▶ [THE TASK] On the basis of the records below, report how many lines contain the word "button". Nothing else should be given.

+---+

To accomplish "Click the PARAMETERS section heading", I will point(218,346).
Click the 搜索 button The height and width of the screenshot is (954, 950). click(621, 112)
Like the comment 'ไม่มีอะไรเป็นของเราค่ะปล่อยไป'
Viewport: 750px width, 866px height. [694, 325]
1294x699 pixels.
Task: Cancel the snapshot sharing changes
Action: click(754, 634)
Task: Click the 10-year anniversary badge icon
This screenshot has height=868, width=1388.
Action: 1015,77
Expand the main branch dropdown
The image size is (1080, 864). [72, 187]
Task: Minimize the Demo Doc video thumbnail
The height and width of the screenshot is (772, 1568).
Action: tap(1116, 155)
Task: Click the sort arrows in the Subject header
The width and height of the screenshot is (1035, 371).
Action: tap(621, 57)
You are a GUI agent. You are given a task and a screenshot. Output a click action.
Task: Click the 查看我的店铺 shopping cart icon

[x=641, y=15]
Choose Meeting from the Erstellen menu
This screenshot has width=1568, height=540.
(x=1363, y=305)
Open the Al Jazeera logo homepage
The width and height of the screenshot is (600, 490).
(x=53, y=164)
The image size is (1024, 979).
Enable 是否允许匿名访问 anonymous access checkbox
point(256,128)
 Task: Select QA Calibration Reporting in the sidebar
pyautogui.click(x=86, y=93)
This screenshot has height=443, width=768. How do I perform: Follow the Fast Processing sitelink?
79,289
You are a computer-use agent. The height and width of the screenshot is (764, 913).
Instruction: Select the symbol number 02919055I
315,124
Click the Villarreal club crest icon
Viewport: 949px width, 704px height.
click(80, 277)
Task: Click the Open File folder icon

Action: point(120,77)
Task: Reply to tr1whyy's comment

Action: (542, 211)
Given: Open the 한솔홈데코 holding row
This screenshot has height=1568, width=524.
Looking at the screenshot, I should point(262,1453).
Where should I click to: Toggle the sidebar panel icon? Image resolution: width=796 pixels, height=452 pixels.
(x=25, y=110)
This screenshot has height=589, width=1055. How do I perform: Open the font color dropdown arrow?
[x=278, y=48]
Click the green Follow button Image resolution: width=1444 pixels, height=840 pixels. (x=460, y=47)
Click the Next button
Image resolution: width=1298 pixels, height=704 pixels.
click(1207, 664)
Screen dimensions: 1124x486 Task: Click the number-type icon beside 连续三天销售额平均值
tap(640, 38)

+---+

▶ [ANSWER] 3